Please find every line in the entries below that contains the string "green", and copy it.
━━ INPUT DATA
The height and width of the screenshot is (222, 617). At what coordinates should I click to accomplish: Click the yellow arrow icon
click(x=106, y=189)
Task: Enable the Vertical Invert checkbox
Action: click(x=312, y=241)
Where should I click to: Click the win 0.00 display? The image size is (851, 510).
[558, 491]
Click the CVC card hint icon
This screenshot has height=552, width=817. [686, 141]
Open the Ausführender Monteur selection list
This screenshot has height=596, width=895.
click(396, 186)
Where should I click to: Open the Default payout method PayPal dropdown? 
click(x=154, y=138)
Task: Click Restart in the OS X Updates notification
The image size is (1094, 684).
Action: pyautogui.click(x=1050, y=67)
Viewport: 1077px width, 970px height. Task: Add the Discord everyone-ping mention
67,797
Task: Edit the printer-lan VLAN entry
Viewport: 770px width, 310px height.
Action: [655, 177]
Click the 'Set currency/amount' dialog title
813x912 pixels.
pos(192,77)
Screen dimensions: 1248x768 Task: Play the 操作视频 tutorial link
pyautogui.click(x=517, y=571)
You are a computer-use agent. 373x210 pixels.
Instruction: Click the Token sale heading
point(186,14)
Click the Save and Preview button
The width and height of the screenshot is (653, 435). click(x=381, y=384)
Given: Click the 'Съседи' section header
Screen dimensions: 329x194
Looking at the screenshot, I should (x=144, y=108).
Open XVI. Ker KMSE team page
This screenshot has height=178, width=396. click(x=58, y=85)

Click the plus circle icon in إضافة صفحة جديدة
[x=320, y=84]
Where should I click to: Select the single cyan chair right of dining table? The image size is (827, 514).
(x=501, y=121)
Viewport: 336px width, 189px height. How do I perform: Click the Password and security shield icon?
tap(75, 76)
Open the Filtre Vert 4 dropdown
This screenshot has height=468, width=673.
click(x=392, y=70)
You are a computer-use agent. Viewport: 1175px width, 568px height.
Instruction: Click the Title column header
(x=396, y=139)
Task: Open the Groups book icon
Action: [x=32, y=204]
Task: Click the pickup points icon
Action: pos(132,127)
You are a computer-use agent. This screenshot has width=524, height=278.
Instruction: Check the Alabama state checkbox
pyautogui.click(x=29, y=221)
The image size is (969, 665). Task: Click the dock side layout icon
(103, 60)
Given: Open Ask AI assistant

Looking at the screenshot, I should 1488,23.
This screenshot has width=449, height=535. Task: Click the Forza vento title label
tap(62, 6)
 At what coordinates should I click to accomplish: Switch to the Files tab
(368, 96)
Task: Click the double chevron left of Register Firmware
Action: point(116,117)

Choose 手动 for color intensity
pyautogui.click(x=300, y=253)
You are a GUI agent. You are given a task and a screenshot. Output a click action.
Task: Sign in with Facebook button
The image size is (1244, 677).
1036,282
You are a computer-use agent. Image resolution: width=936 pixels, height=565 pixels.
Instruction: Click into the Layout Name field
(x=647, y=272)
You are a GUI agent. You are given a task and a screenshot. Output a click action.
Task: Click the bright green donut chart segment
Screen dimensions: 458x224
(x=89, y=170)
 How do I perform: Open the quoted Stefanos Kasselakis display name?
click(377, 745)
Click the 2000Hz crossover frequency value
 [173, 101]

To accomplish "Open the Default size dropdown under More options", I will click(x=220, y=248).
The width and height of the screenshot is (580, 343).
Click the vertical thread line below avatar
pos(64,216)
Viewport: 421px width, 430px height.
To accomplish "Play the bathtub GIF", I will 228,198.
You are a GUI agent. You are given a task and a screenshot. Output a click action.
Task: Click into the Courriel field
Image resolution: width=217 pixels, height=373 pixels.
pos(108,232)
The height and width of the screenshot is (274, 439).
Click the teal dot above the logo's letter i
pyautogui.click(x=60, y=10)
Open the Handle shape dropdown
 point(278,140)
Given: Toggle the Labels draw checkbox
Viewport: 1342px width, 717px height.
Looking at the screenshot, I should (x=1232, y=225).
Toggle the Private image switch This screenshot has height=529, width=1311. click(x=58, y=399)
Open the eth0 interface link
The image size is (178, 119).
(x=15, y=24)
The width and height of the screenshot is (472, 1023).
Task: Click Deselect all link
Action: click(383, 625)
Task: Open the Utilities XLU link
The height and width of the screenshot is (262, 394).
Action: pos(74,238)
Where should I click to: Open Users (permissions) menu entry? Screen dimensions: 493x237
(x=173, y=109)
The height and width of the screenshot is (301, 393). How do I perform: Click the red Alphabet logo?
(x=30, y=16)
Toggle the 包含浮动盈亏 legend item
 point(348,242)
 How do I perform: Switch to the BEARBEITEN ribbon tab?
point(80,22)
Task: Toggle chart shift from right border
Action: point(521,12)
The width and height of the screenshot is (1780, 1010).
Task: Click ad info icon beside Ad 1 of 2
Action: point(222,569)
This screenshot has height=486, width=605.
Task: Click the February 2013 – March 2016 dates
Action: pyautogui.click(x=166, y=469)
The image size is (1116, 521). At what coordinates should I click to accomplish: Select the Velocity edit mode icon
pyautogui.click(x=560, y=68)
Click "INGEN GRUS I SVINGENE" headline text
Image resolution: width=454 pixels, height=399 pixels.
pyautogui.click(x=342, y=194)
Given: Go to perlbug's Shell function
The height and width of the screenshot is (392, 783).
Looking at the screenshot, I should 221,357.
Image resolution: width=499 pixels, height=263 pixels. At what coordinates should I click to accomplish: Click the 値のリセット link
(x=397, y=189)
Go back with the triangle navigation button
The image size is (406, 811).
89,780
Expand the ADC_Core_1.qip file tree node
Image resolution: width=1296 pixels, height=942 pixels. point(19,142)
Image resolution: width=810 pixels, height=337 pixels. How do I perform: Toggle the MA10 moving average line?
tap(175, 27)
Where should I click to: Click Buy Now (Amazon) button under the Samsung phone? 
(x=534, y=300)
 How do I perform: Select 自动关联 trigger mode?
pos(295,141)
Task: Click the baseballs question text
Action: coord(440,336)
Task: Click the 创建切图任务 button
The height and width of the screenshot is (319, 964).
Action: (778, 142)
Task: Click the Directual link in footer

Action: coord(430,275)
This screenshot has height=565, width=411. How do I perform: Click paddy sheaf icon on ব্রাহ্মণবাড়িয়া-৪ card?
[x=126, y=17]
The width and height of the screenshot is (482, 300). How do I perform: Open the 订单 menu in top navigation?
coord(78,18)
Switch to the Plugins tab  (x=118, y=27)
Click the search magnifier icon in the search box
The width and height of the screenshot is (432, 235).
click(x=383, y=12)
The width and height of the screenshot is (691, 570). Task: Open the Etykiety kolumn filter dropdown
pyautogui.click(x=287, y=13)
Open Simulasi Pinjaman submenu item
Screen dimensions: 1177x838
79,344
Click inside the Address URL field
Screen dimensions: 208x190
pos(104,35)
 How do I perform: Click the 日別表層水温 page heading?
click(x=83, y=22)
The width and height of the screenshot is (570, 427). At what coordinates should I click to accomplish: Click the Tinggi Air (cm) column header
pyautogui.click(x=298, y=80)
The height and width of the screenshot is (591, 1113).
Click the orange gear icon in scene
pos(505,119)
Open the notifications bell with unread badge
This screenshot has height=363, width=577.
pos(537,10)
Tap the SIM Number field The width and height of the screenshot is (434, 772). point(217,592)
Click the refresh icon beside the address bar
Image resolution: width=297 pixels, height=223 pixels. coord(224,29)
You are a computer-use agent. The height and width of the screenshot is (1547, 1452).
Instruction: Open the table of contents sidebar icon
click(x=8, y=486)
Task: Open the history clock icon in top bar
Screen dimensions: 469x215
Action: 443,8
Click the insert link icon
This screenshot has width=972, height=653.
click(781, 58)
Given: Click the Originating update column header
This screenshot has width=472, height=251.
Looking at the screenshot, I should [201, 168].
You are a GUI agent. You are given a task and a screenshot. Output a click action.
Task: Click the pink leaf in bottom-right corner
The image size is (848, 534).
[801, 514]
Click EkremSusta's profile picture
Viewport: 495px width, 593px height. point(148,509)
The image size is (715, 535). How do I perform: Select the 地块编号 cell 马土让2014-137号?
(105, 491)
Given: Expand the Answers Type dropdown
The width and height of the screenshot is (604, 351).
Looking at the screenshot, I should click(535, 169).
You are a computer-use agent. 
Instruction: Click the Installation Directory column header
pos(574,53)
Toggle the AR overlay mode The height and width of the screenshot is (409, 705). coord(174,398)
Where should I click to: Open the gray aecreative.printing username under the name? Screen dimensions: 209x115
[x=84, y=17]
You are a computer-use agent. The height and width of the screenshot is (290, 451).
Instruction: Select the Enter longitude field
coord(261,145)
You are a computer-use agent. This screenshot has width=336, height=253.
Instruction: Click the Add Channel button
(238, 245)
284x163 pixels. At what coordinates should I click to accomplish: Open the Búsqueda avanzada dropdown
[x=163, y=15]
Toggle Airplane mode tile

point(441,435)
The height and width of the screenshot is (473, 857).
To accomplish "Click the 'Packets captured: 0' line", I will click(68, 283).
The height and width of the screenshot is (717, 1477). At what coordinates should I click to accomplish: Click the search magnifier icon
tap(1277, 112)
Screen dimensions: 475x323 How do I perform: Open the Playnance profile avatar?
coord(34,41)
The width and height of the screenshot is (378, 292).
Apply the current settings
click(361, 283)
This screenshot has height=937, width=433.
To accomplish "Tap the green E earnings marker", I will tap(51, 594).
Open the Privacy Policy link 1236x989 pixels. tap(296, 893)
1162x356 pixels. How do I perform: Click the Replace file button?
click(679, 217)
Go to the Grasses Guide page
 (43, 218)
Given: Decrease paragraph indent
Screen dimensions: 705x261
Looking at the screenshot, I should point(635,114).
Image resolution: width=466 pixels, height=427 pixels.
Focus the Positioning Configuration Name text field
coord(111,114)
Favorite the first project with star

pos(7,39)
━━━━
# SOLUTION FOR THIS EXERCISE
Task: Click the bright green donut chart segment
To accomplish "Tap the green E earnings marker", I will tap(51, 594).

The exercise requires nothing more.